Of the four MCAT sections, Psych/Soc has the highest return on study time for most students. Here's why: unlike Bio/Biochem or Chem/Phys, which require deep mechanistic understanding, Psych/Soc primarily tests whether you know a defined set of terms, theorists, and concepts.
That's a finite, learnable thing. And that makes it the section where disciplined studying produces the fastest score gains.
About 60–65% of Psych/Soc questions are essentially vocabulary tests. They describe a scenario — a researcher finding that participants work less hard in groups, or a patient attributing others' behavior to personality rather than situation — and ask you to identify the concept being demonstrated.
The remaining 35–40% require applying those concepts to novel experimental scenarios, interpreting data from tables or graphs, or understanding research design methodology.
Step 1: Master the concept list. Build or download a flashcard deck covering the major Psych/Soc terms — social learning, cognitive dissonance, Erikson's stages, Goffman's stigma, Durkheim's anomie, Weber's rationalization, and so on. There are roughly 120–150 high-yield terms. Know all of them cold.
Step 2: Learn the theorists. The MCAT loves Freud, Piaget, Erikson, Vygotsky, Maslow, Bandura, Pavlov, and Skinner. Know each theorist's main contribution and the key vocabulary associated with their framework.
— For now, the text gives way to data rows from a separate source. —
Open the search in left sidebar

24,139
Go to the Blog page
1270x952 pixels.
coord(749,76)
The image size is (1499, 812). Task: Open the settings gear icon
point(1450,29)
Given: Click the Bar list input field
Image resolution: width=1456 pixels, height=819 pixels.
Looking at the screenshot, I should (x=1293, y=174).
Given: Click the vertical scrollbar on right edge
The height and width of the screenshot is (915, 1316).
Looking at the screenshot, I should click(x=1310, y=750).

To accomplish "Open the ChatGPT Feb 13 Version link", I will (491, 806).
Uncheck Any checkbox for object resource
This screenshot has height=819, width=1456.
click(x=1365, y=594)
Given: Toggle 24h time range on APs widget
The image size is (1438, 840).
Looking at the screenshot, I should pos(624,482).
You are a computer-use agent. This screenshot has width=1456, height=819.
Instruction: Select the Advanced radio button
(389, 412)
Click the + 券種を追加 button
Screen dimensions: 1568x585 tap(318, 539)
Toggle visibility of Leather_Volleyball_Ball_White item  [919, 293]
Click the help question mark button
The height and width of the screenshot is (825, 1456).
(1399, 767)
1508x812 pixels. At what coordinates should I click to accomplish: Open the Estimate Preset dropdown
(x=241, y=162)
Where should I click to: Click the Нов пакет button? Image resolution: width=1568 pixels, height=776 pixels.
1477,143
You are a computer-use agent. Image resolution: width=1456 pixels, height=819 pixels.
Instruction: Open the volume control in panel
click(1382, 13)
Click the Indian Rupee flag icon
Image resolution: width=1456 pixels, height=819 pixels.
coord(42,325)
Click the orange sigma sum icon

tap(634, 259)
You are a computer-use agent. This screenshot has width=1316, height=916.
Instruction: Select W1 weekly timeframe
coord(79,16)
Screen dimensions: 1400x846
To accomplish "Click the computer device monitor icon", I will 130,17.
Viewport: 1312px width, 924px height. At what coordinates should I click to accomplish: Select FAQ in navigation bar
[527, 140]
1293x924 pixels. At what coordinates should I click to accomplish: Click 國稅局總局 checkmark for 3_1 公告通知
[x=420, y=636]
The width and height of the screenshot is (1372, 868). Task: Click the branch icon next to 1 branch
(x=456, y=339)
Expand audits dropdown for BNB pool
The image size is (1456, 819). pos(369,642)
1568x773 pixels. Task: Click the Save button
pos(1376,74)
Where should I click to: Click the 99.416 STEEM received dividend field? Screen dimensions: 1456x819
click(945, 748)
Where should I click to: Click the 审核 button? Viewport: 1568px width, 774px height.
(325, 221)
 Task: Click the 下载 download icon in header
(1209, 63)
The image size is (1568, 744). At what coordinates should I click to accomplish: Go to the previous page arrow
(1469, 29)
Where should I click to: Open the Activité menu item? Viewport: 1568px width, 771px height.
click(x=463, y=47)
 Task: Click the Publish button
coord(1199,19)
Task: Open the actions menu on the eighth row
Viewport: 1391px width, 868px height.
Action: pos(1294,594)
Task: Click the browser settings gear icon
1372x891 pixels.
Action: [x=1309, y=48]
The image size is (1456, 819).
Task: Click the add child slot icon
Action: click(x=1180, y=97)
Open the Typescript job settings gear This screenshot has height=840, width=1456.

Step 3: Practice research methods questions. Every Psych/Soc section includes research design questions — independent vs. dependent variables, confounds, types of studies, validity and reliability. These are free points if you study them systematically.
Reading psychology textbooks. Long content review videos. The section doesn't reward depth of understanding — it rewards breadth of recall. Flashcards and targeted practice passages are the most efficient tools.